Meet Armin Khamoshi
Major: Physics and Pure Mathematics
Graduation Year: December 2016 Field of Study: Mathematical Modeling and Numerical Simulation (Advanced Imaging department) Abstract: About MR Spectroscopy: Medical imaging techniques, in general, are designed to provide information from internal aspects of the body. Along with many of these techniques, magnetic resonance imaging (MRI) uses high magnetic field to image different anatomical structures or pathologies. In-vivo Magnetic Resonance Spectroscopy (MRS) is a specialized technique associated with MRI with emphasis on tracking metabolic changes and reaction rates (kinetics) in the brain, liver, heart and many other organs. Studying Kinetics of Metabolites Using MRS Data: The spectra acquired by MR spectroscopy ordinarily feature a number of Lorentzian or Gaussian lineshapes (symmetric "bell curve" peaks) with some random noise near the base-line (e.g. Figure-1). Each peak corresponds to a certain chemical nuclei whose nuclear magnetization resonates at that frequency. The area under the graph of each peak (peak intensity) is proportional to the concentration of that molecular specie. When studying metabolism of a certain organ is concerned, biologists can use this phenomenon to investigate the kinetics of each molecule by tracking the time evolution of the intensities of the chemicals through several data acquisition over a period of time. The information gathered in this process sheds light on how an organ consumes some labeled substrates under different pathological conditions. |
Using Computer-Programming to Calculate the Kinetics: While finding the kinetics of certain metabolites are motivated from the biomedical perspective, it is a cumbersome process to calculate the kinetics of each chemical in a non-automated fashion—namely correcting the phase, manual peak identification, specifying the boundary, manual peak-fitting, problem of convergence etc. The issue is even worse for in-vivo experiments; for 1) the signal to noise ratio is comparably lower 2) the spectrum cannot always be phase corrected. Therefore, we aimed to solve the aforementioned difficulties by implement computer programs that requires the least number of manual interventions for data processing.
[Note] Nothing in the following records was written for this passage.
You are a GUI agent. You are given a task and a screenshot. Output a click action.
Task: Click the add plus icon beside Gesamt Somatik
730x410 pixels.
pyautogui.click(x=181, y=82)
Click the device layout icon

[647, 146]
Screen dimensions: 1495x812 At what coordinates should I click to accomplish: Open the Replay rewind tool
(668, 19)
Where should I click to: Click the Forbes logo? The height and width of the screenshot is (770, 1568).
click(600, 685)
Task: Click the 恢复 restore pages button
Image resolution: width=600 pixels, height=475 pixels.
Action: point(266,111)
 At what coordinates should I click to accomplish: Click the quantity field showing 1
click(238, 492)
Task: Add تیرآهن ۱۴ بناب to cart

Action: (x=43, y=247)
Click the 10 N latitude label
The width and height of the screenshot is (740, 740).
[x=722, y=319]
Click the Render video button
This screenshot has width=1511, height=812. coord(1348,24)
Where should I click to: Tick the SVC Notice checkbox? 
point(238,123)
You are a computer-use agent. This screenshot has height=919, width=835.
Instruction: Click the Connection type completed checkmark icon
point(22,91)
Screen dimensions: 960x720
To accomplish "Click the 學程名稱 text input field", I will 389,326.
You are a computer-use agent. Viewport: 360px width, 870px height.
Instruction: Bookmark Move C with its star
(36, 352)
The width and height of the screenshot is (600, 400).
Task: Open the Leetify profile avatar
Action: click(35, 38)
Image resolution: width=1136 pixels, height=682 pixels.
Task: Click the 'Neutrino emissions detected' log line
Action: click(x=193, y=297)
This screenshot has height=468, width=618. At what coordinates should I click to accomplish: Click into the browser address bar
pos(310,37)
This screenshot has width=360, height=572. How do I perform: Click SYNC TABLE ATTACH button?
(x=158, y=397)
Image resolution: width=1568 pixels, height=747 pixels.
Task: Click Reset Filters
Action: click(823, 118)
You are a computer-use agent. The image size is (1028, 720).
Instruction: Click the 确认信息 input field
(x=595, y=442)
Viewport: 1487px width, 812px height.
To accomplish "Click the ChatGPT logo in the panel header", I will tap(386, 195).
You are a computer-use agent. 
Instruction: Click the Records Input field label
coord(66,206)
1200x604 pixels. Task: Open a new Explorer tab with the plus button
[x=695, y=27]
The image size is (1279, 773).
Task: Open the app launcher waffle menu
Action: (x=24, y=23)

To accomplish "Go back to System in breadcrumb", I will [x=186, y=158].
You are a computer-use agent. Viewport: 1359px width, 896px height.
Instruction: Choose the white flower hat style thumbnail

In this communication: We demonstrate our approach for automating the calculation of kinetics by evaluating its performance on the data from metabolism of hyperpolarized DHA in Rat liver. We used several functions and toolboxes provided in MATLAB to fit our model to data, and to integrate the desired boundaries and find the kinetics. The theory underlying the model and architecture of our code is also explained here. Our ultimate goal is to create a toolbox which, given any set of MR spectra, reads the data, identifies the peaks, calculates the kinetics and plots the result. |
My Experience:
A semester long full-time exposure to research was certainly more insightful than solely gaining proficiency in some scientific endeavors. It has given me, and certainly other fellows, a more realistic understanding of the scientific research environment. My personal experience was absolutely delightful. My project incorporate my passion in mathematics, physics, and computer science, and I enjoyed every second of working on it. Had it not been provided by the Green Fellowship, I probably would not have had such a productive and insightful experience. |
My Advice:
I want to use this opportunity to encourage students in physics and mathematical sciences to participate in this program. There are plenty of opportunities, and also demand, for students with background in mathematics and computer programming. |